HIGH TIDE: Michael Jackson’s Thriller saved the music industry — temporarily.
Like any good murder mystery, Steve Knopper's Appetite for Self-Destruction keeps the tension high and the action swift as the search for a culprit drags on. Suspects are numerous, motives are often veiled and incomprehensible, the twists are unexpected, and the landscape is bloody.
|Appetite for Self-Destruction: The Spectacular Crash of the Record Industry in the Digital Age | By Steve Knopper | Free Press | 320 pages | $26|
In this case, however, the victim is the music industry, and the perp, it transpires, is also the music industry. Turns out it wasn't murder at all, but suicide. It's a harrowing story but — as anyone who's ever paid $17.98 for a CD that contained just one good song would have to agree — after tracking the major labels' death throes over the course of 300-plus pages, you probably won't be shedding any tears over the corpse.
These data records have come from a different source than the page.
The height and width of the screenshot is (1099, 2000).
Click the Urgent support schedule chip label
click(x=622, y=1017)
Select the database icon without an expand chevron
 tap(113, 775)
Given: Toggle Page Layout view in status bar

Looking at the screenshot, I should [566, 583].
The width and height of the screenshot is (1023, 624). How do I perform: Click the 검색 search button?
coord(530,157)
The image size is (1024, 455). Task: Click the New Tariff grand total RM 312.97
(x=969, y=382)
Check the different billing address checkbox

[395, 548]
Knopper, a Rolling Stone contributing editor, tells the sordid saga of an industry that had everything going for it except foresight and common sense. Mired in an old-school business model that had worked for decades — the suits had always piled up outrageous profits at the expense of their own artists and customers — the gluttonous power brokers running the majors finally had the tables turned on them come the 1980s and '90s. Experiencing a post-disco slump at the dawn of the '80s, the high-rollers were temporarily bailed out by the promotional boon of MTV and then one solitary record, Michael Jackson's Thriller, a high tide that lifted all ships.
But that rush was short-lived. The arrival of the compact disc, at first a stopgap, was ultimately a harbinger of the digital revolution that brought an end to the labels' hegemony. Knopper deftly navigates the circuitous trail that took the industry from monolith to shell. As he tells it, the labels at first vehemently opposed the CD, but they reluctantly gave in once the execs realized that the new format would provide an excuse to "rejigger artists' contracts." Reduced artist royalties coupled with a per-unit price double that of the vinyl LP equaled massive profits. The labels, writes Knopper, also saw the CD as "an opportunity to change consumers' expectations about what music should cost." The onset of the boy bands — 'N Sync and especially the Backstreet Boys in the '90s — was another shot in the arm.
But then, in rapid succession, came the Internet, MP3s, and, in 1999, Napster. Created by 19-year-old Northeastern student Shawn Fanning, Napster took advantage of the same digital technology that had spawned the CD by allowing fans to trade music quickly, easily, and for free. Napster's popularity boomed, Fanning became a cult hero, and the labels, their profit margins decimated, declared war.
Unfortunately, they declared war not only on Napster and other file-sharing services but on the consumers themselves, suing thousands for downloading music, a public-relations debacle that ultimately cost the industry more than it could hope to recoup. Not until Steve Jobs and Apple came along in 2001 with the iPod and iTunes did the old-liners agree to join with the digital world. But the business was quickly becoming a ghost of its former self. (In 2007 alone, Warner Bros. Records' stock crashed by more than 50 percent; more than 2700 music retailers have closed since 2003.) The labels are still trying to figure it out.